À FAIRE:
Dans la source, vers quelle constellation Le Verrier demande-t-il à Galle de diriger son télescope ? Répondez en quelques mots, s'il vous plaît.

Dans une lettre[2] adressée à Johann Gottfried Galle, assistant à l’Observatoire de Berlin, Le Verrier écrit : "Actuellement, je cherche un observateur persévérant, prêt à sacrifier une partie de son temps à l’examen d’une région du ciel où il y a probablement une nouvelle planète à découvrir. Je suis parvenu à cette conclusion à partir de notre théorie sur Uranus ... On ne peut rendre compte correctement des observations d’Uranus sans introduire l’action d’une nouvelle planète jusqu’alors inconnue ... Dirigez votre télescope vers le point de l’écliptique situé dans la constellation du Verseau, à 326 degrés de longitude, et vous trouverez, à moins d’un degré de ce point, une nouvelle planète ressemblant à une étoile de magnitude égale à neuf environ, et ayant la forme d’un disque perceptible." Précédé par sa réputation, seul Le Verrier fut de suite pris au sérieux tandis que le travail de John Adams se perdit dans les arcanes des contrôles successifs. Le temps ne plaidant pas sa cause, son travail sera rapidement mis hors course.

DONNÉES FOURNIES:
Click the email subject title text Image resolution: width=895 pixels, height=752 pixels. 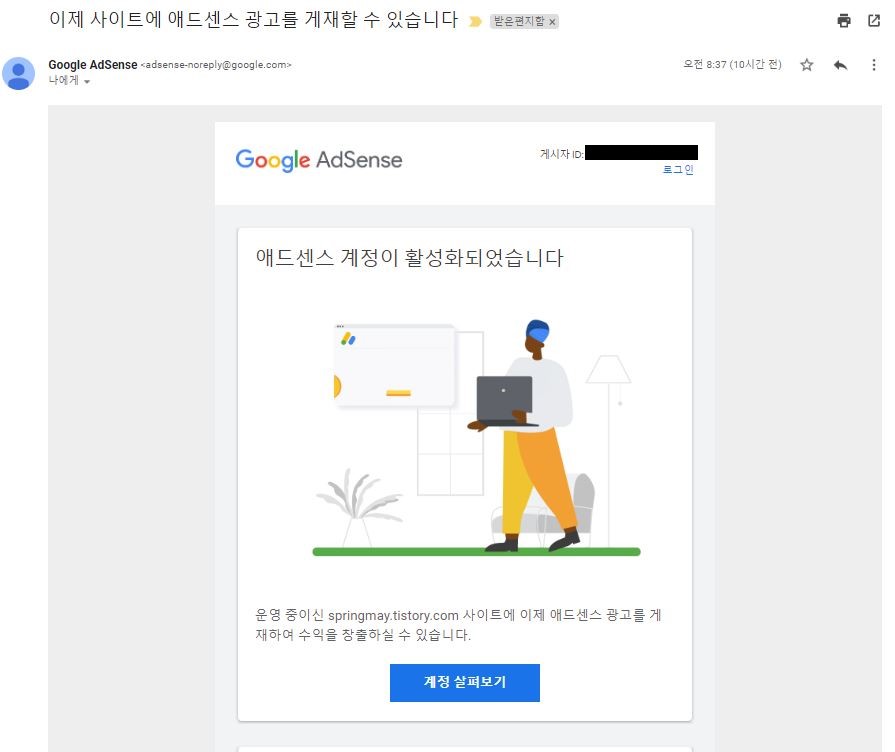(x=253, y=19)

TÂCHE ACCOMPLIE:
Vers la constellation du Verseau.